### Problem to work on
Reproduce each line of the data exactly as it is.

Collected data
***

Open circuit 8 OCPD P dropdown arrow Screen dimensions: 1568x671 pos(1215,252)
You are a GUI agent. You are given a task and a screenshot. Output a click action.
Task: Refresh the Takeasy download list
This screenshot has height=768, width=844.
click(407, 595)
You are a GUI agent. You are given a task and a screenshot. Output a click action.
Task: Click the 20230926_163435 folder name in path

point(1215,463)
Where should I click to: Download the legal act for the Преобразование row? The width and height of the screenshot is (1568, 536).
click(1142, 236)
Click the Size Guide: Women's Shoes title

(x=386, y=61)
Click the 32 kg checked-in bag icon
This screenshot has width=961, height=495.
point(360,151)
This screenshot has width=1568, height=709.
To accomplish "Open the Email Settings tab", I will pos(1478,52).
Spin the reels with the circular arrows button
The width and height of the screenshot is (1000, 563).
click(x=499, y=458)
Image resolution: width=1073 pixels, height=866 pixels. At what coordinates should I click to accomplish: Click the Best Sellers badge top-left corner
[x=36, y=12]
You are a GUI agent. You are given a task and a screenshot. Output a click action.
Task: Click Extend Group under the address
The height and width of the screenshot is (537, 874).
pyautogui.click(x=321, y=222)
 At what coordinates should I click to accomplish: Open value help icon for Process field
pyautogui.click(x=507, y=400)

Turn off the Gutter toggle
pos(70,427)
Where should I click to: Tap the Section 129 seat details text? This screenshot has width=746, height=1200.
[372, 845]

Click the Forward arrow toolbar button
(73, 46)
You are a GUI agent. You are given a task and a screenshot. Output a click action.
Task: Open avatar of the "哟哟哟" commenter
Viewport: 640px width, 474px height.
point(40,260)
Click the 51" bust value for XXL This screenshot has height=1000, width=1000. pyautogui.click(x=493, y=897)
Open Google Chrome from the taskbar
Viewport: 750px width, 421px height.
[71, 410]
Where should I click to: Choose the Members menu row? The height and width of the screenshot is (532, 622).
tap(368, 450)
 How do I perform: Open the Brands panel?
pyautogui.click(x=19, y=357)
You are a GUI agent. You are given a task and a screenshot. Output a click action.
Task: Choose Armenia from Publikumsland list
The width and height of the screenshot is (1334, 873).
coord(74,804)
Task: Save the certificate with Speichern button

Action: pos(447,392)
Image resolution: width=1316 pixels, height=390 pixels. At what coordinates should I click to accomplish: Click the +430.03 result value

***

### Solution for this task
Open circuit 8 OCPD P dropdown arrow Screen dimensions: 1568x671 pos(1215,252)
You are a GUI agent. You are given a task and a screenshot. Output a click action.
Task: Refresh the Takeasy download list
This screenshot has height=768, width=844.
click(407, 595)
You are a GUI agent. You are given a task and a screenshot. Output a click action.
Task: Click the 20230926_163435 folder name in path

point(1215,463)
Where should I click to: Download the legal act for the Преобразование row? The width and height of the screenshot is (1568, 536).
click(1142, 236)
Click the Size Guide: Women's Shoes title

(x=386, y=61)
Click the 32 kg checked-in bag icon
This screenshot has width=961, height=495.
point(360,151)
This screenshot has width=1568, height=709.
To accomplish "Open the Email Settings tab", I will pos(1478,52).
Spin the reels with the circular arrows button
The width and height of the screenshot is (1000, 563).
click(x=499, y=458)
Image resolution: width=1073 pixels, height=866 pixels. At what coordinates should I click to accomplish: Click the Best Sellers badge top-left corner
[x=36, y=12]
You are a GUI agent. You are given a task and a screenshot. Output a click action.
Task: Click Extend Group under the address
The height and width of the screenshot is (537, 874).
pyautogui.click(x=321, y=222)
 At what coordinates should I click to accomplish: Open value help icon for Process field
pyautogui.click(x=507, y=400)

Turn off the Gutter toggle
pos(70,427)
Where should I click to: Tap the Section 129 seat details text? This screenshot has width=746, height=1200.
[372, 845]

Click the Forward arrow toolbar button
(73, 46)
You are a GUI agent. You are given a task and a screenshot. Output a click action.
Task: Open avatar of the "哟哟哟" commenter
Viewport: 640px width, 474px height.
point(40,260)
Click the 51" bust value for XXL This screenshot has height=1000, width=1000. pyautogui.click(x=493, y=897)
Open Google Chrome from the taskbar
Viewport: 750px width, 421px height.
[71, 410]
Where should I click to: Choose the Members menu row? The height and width of the screenshot is (532, 622).
tap(368, 450)
 How do I perform: Open the Brands panel?
pyautogui.click(x=19, y=357)
You are a GUI agent. You are given a task and a screenshot. Output a click action.
Task: Choose Armenia from Publikumsland list
The width and height of the screenshot is (1334, 873).
coord(74,804)
Task: Save the certificate with Speichern button

Action: pos(447,392)
Image resolution: width=1316 pixels, height=390 pixels. At what coordinates should I click to accomplish: Click the +430.03 result value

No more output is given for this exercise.